Task details:
Repeat exactly the lines that begin at the one containing "You are a GUI" and end at the final line of the records; include no pictures and nothing else.

Information shown:
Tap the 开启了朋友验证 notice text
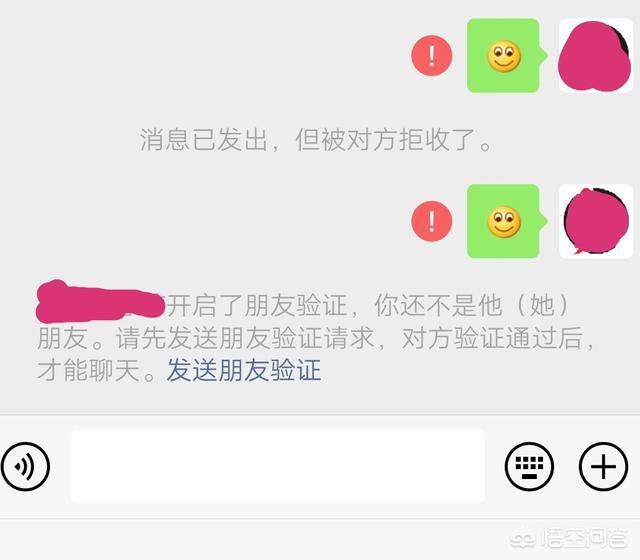 coord(257,305)
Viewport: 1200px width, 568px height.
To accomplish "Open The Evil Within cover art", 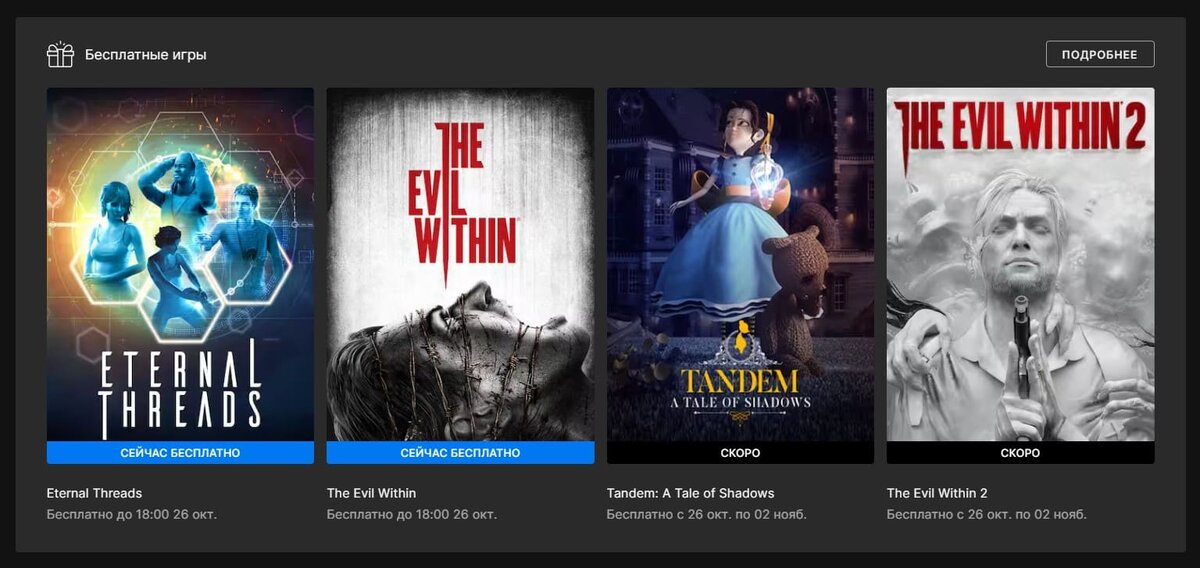I will 460,265.
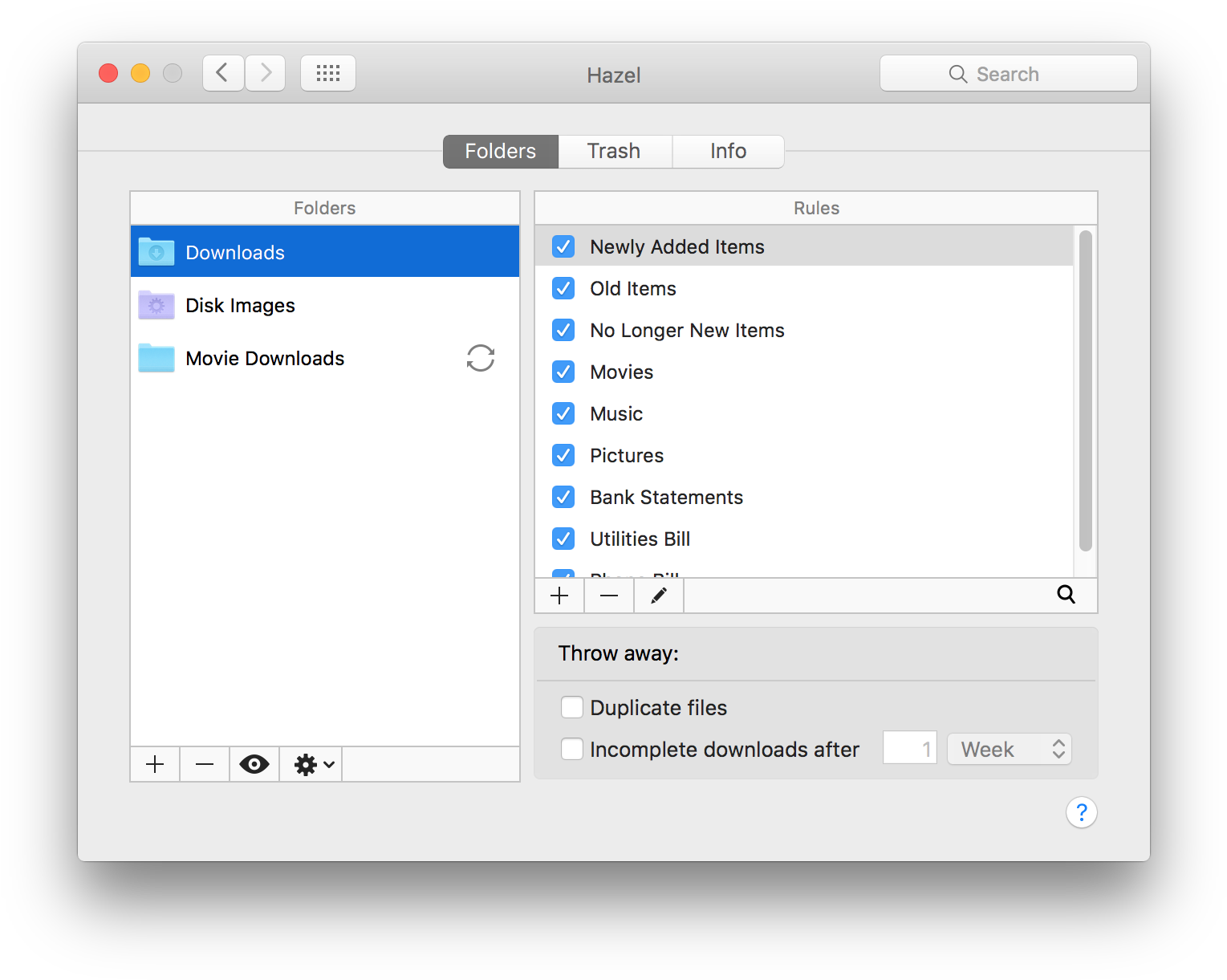Edit selected rule with the pencil icon
This screenshot has height=980, width=1227.
pos(658,595)
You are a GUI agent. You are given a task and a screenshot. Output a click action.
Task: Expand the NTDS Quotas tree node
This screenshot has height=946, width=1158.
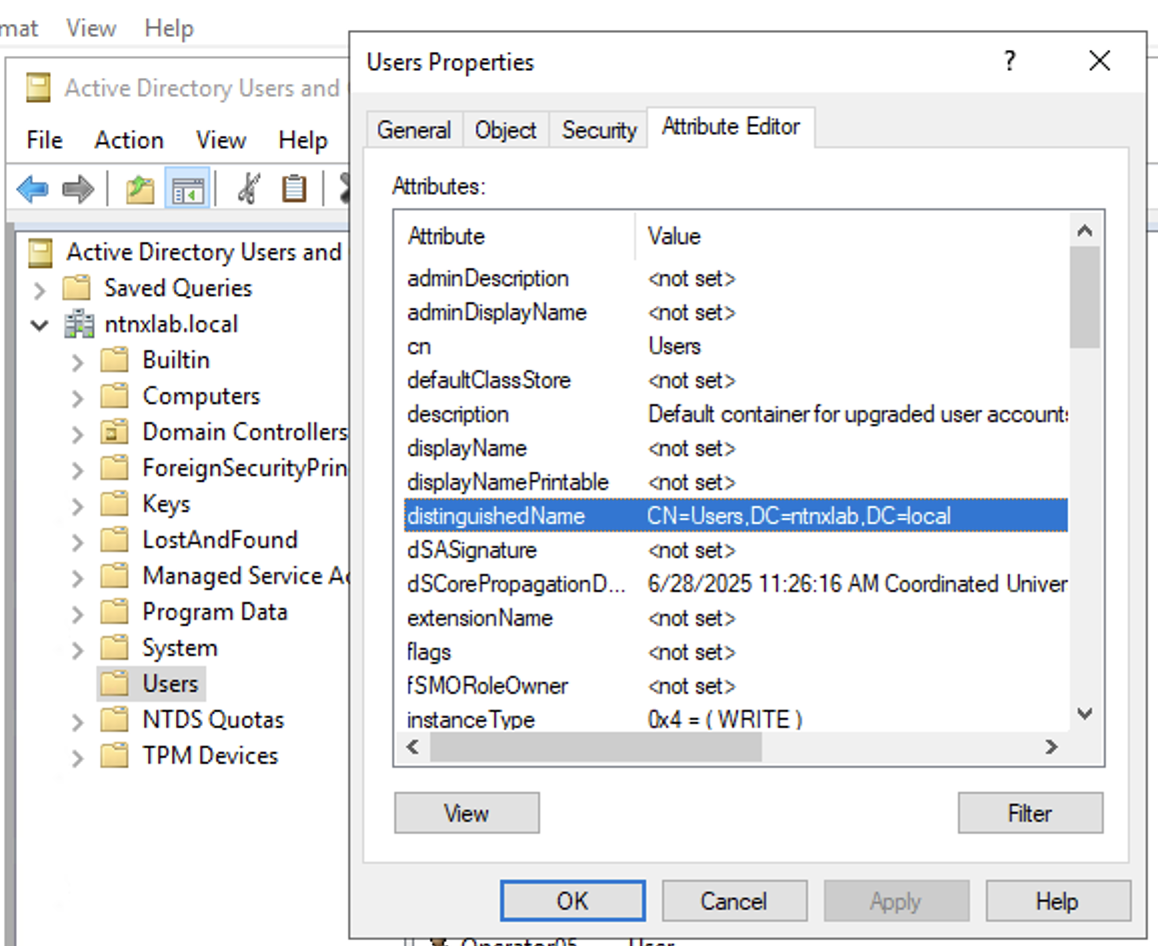[78, 721]
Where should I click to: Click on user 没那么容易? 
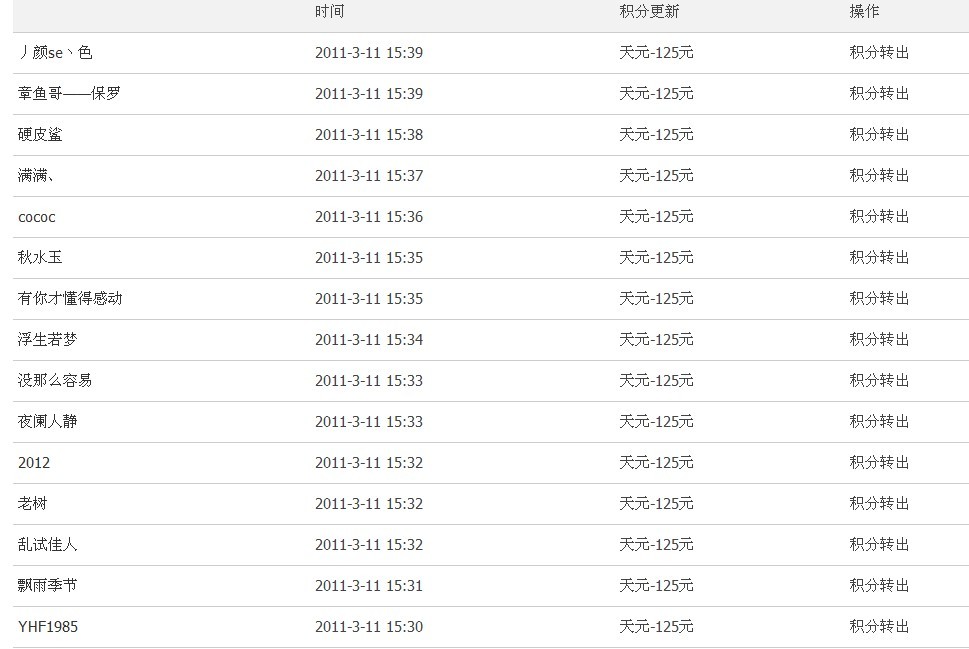tap(55, 381)
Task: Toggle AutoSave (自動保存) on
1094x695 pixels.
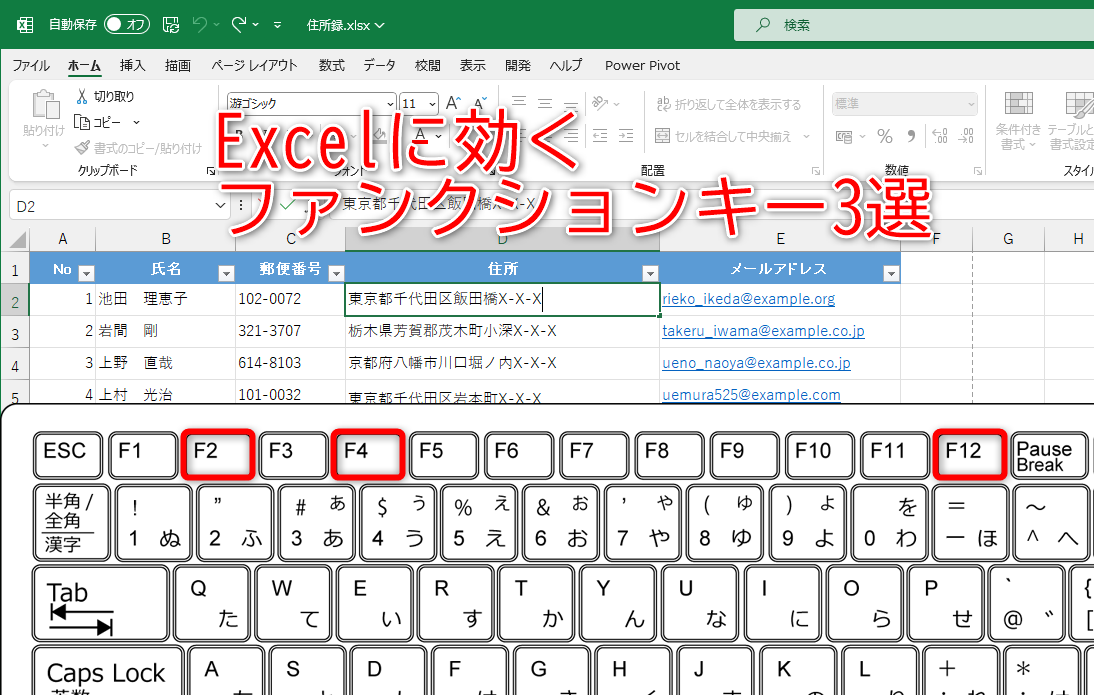Action: pos(127,24)

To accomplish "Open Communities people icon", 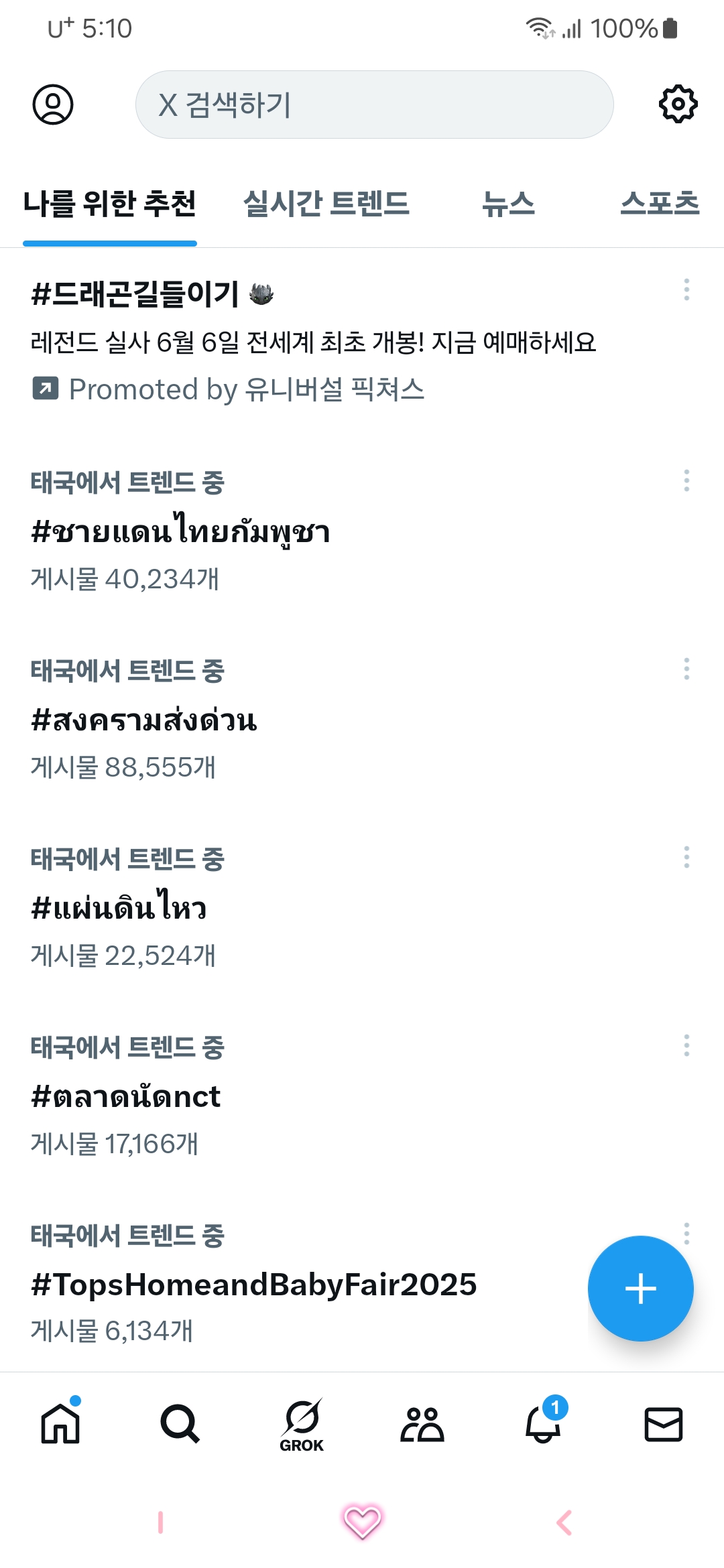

Task output:
You are a GUI agent. You are given a task and a screenshot. Output a click action.
Task: Expand the NTDS Quotas tree node
This screenshot has height=946, width=1158.
[78, 721]
Where should I click to: Click on user 没那么容易? 
tap(55, 381)
Task: Toggle AutoSave (自動保存) on
1094x695 pixels.
Action: pos(127,24)

To accomplish "Open Communities people icon", 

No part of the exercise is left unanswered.